AVAILABLE RECORDS —
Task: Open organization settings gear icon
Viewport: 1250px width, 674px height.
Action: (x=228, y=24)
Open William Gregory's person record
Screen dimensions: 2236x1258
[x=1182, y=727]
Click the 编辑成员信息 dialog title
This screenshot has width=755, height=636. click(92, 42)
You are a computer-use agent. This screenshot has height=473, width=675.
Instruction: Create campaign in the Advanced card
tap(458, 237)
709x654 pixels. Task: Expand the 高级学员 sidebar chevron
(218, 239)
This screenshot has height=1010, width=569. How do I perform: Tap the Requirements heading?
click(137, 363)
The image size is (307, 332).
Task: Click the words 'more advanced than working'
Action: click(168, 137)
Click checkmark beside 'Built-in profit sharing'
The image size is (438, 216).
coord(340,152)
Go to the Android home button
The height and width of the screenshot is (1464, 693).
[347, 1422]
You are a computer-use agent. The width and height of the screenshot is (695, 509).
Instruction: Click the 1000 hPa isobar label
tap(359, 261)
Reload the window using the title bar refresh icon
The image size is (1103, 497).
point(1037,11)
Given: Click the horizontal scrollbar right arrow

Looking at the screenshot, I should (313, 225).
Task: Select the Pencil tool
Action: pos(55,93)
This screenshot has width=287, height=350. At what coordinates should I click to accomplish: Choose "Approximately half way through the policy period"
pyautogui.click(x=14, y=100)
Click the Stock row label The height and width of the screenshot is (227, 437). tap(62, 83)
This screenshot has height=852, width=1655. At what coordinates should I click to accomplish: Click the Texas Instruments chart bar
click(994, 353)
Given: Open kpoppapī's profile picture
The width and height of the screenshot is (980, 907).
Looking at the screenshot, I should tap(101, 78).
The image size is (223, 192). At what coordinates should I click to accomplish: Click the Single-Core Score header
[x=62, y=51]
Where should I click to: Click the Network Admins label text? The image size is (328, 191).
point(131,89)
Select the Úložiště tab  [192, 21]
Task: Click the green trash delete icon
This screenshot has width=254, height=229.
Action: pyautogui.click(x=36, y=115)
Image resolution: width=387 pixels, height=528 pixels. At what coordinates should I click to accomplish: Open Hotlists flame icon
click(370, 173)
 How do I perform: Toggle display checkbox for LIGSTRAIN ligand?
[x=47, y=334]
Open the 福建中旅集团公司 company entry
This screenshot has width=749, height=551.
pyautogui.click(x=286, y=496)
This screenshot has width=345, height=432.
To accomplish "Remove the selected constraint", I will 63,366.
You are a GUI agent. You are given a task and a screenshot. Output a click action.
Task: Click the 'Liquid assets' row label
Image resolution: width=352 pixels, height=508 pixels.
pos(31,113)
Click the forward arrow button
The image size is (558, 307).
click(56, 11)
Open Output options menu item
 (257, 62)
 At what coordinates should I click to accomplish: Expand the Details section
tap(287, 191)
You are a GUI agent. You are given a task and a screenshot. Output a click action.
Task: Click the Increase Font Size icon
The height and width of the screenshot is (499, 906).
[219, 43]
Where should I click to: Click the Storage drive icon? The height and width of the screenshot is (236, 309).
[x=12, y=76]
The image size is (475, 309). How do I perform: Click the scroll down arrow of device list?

PROMPT — Which lines in the material above include the string "computer"? Pull them out.

ANSWER BOX —
You are a computer-use agent. This screenshot has height=473, width=675.
You are a computer-use agent. The width and height of the screenshot is (695, 509).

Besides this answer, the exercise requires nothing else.